(Rows on where targets appear)
## BEGIN

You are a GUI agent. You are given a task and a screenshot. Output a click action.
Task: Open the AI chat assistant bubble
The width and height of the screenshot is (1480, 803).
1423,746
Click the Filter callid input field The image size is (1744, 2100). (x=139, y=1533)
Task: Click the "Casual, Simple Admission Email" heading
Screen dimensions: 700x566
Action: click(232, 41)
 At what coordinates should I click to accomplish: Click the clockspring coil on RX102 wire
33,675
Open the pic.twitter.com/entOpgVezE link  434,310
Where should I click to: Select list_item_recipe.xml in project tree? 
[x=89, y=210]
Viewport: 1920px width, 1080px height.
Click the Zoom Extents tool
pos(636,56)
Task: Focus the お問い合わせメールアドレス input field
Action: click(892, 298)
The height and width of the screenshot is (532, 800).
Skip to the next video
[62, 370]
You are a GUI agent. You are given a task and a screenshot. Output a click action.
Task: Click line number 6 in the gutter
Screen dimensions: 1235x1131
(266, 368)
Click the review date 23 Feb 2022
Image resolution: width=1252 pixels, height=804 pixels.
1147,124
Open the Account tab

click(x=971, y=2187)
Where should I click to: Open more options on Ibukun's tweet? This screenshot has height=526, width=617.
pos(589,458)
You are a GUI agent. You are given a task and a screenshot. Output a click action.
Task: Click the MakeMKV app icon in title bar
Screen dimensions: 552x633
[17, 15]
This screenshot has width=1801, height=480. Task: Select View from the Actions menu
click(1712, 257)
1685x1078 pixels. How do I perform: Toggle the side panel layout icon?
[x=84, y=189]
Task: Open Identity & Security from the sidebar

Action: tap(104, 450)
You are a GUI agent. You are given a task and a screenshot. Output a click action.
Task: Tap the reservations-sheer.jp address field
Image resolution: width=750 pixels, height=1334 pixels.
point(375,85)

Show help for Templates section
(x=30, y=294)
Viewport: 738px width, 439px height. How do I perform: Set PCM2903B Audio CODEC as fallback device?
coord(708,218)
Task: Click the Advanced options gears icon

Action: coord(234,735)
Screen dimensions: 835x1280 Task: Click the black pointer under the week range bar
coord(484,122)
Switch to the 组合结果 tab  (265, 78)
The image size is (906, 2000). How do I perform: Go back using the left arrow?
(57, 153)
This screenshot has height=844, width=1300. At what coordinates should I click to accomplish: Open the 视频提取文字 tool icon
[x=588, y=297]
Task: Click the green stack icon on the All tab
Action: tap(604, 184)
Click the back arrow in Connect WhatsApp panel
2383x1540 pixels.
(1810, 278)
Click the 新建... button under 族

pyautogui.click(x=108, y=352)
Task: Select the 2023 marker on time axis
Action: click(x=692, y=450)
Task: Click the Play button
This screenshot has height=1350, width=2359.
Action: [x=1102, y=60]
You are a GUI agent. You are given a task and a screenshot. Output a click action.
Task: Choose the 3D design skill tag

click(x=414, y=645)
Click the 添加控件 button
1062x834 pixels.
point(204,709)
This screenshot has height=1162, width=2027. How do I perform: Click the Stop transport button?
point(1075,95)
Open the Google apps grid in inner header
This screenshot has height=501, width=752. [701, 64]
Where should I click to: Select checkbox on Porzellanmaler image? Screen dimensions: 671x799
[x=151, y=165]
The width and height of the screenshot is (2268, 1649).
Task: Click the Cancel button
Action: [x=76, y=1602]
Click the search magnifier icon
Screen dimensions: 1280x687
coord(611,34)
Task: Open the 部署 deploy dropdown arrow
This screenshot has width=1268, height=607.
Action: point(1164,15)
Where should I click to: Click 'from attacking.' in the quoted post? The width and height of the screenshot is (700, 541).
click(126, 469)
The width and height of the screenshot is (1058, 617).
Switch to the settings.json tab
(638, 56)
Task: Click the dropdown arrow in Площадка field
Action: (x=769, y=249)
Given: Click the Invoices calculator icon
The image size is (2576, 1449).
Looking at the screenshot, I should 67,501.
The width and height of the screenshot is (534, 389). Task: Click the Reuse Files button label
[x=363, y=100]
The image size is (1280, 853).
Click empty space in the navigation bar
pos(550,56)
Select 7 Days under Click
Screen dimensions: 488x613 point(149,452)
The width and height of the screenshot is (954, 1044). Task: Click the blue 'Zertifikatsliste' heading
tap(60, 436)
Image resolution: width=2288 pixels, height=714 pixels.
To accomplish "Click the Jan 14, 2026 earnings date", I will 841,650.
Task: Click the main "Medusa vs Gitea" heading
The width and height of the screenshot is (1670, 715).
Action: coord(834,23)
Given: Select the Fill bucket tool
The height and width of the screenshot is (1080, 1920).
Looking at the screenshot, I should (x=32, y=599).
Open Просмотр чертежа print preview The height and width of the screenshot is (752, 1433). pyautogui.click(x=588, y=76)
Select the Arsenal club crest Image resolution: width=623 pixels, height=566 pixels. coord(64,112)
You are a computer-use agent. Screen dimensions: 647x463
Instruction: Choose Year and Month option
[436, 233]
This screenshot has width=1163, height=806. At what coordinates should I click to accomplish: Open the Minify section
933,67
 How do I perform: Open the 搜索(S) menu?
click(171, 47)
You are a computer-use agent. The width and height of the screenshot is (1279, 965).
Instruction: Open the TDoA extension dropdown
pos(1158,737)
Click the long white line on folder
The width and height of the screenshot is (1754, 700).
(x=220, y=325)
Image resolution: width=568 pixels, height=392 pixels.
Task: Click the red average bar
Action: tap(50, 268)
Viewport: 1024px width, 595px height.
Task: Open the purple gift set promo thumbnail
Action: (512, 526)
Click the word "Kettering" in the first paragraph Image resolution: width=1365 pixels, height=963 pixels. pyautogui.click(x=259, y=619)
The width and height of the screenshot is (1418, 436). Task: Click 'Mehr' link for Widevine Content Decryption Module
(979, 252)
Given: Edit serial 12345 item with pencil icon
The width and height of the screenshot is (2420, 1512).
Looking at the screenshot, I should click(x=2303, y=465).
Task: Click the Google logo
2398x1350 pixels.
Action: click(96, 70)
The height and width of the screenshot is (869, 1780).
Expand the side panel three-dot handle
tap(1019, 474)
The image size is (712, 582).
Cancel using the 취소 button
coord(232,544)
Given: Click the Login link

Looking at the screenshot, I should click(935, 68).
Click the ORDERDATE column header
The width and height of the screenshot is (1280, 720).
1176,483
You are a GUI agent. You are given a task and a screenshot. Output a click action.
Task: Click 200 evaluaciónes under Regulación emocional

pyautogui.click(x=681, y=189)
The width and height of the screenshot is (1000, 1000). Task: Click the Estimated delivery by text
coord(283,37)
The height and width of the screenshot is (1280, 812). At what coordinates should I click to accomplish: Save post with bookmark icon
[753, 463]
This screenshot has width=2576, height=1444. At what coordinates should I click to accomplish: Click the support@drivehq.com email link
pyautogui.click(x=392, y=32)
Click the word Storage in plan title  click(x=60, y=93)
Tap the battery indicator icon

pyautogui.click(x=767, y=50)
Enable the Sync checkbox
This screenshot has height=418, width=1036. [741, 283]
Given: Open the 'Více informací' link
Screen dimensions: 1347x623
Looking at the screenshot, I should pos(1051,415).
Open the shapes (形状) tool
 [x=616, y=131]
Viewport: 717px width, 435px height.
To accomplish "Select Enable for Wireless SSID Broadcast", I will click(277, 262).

## END

Rewrite the stretch from the line containing "Given: Click the Login link" through the line containing "coord(283,37)", renaming "ORDERDATE" to "SHIPDATE" and keeping everything else unchanged.

Complete output =>
Given: Click the Login link

Looking at the screenshot, I should click(935, 68).
Click the SHIPDATE column header
The width and height of the screenshot is (1280, 720).
1176,483
You are a GUI agent. You are given a task and a screenshot. Output a click action.
Task: Click 200 evaluaciónes under Regulación emocional

pyautogui.click(x=681, y=189)
The width and height of the screenshot is (1000, 1000). Task: Click the Estimated delivery by text
coord(283,37)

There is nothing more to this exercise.